Après son élection, Binet a pris un moment pour exprimer sa gratitude envers l'ancienne commission exécutive qui a su unifier le syndicat, suite à un congrès tumultueux en 2023. Elle a souligné : "C’est toujours celui qui rassemble qui gagne, et cet enseignement vaut partout, tout le temps". Ce 54e congrès a été marqué par une atmosphère apaisée, en contraste avec les tensions du congrès de Clermont-Ferrand, qui avait presque mené à une scission de la CGT.
Le rapport d’activité de la direction sortante a été approuvé à 81 %, un résultat bien plus favorable que celui de 2023, lorsque le rapport avait été rejeté.
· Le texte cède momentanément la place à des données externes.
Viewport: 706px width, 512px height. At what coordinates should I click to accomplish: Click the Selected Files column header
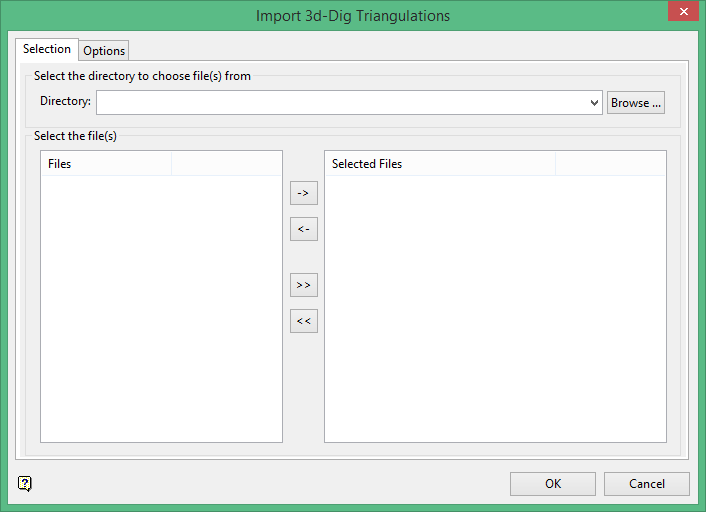click(440, 164)
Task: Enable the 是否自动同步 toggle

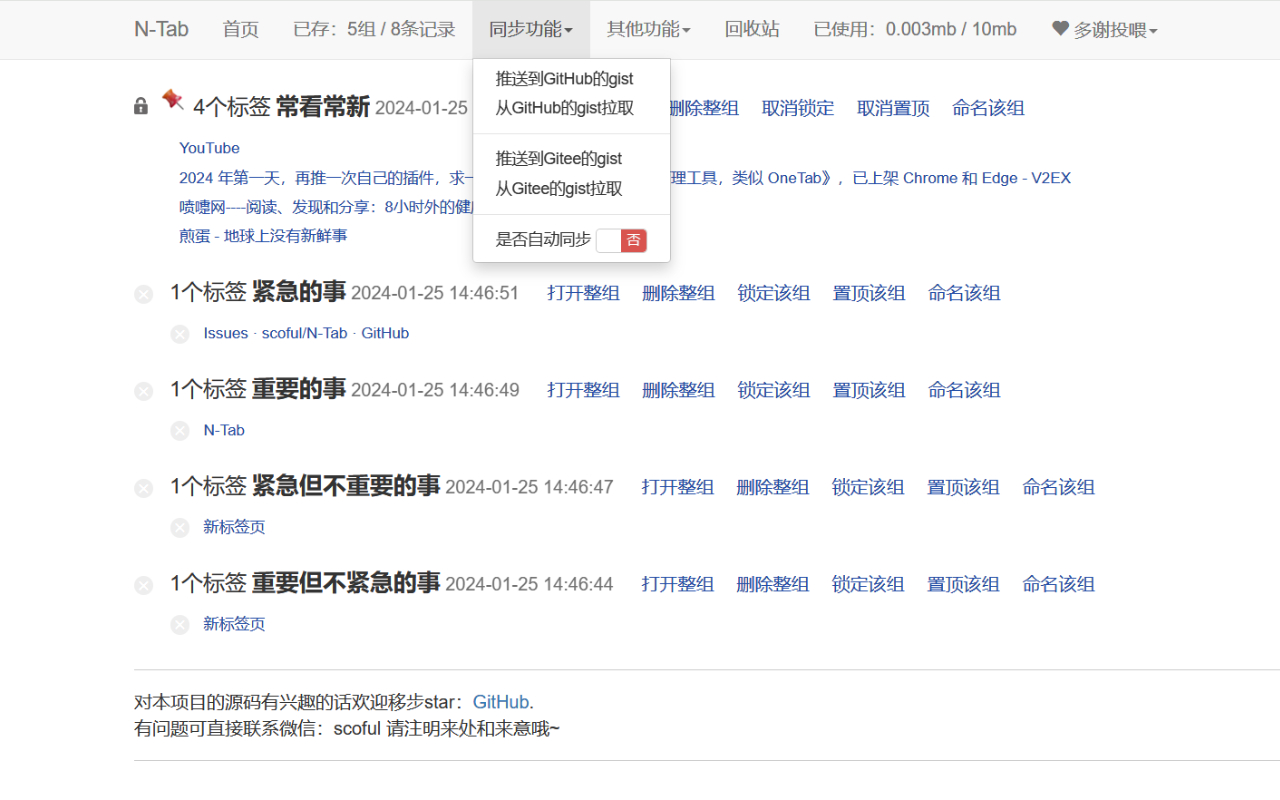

Ce rapport a mis en lumière l'importance de la mobilisation contre la réforme des retraites, la plus longue mobilisation unitaire de l'histoire sociale, selon des déclarations recueillies par Libération, ce qui a permis de replacer les syndicats au cœur des débats publics. Toutefois, il a aussi été noté qu’il reste encore des défis à relever, notamment en ce qui concerne l'organisation et l'extension des grèves.